Robertson, Archibald Thomas. The Life and Letters of John Albert Broadus. Philidelphia: American Baptist Publication Society, 1910.
A. T. Robertson did for John Albert Broadus was Broadus did for Boyce. He wrote a devotional and inspiring life of John Broadus. Much of the same ground covered in Boyce’s biography is covered in Broadus’s since both were founding faculty of Southern Seminary. Obviously the perspective is different since the story is told through the life of Broadus rather than the life of Boyce. Broadus was a skilled exegete and preacher, and his wisdom conveyed in this book through his letters.
The full text of this book is available on Google Books.

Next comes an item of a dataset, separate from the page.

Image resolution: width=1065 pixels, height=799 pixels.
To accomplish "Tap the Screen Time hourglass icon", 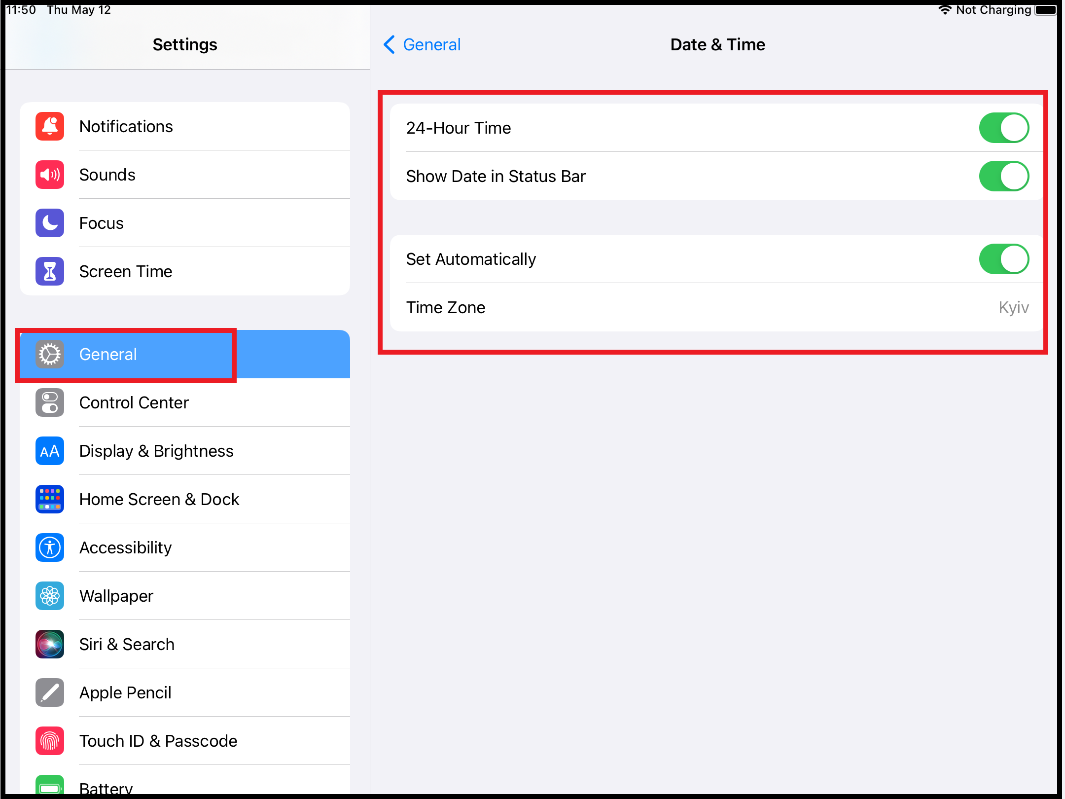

Wills, Gregory A. Southern Baptist Theological Seminary, 1859-2009. New York: Oxford University Press, 2009.
This volume tells the story of Southern Seminary from its founding by Boyce, Broadus, and their colleagues through its loss of orthodoxy to the recent conservative restoration of orthodoxy. Much of the book is a sad story. It reveals how godly, orthodox men sacrificed much to establish a training center for Baptist churches that soon after their deaths began to slide toward unorthodoxy. The founders were not unaware of the dangers. They had to expel their colleague, Toy, to preserve the school’s orthodoxy, and Boyce put in place a doctrinal statement designed to protect the school’s orthodoxy. Yet the theological liberals felt free to affirm the doctrinal statement while standing in actual disagreement with it. Boyce’s foresight in insisting on faculty adherence to the Abstract of Principles was not misguided, however, for this was the means by which Albert Mohler could cut liberalism out of the seminary once the conservatives regained control of the denominational machinery.
Wills wrote as a member of the Church History faculty of Southern Baptist Theological Seminary and is personally a part of the conservative recapturing of the school. The tone of the book, however, is that of a dispassionate historian.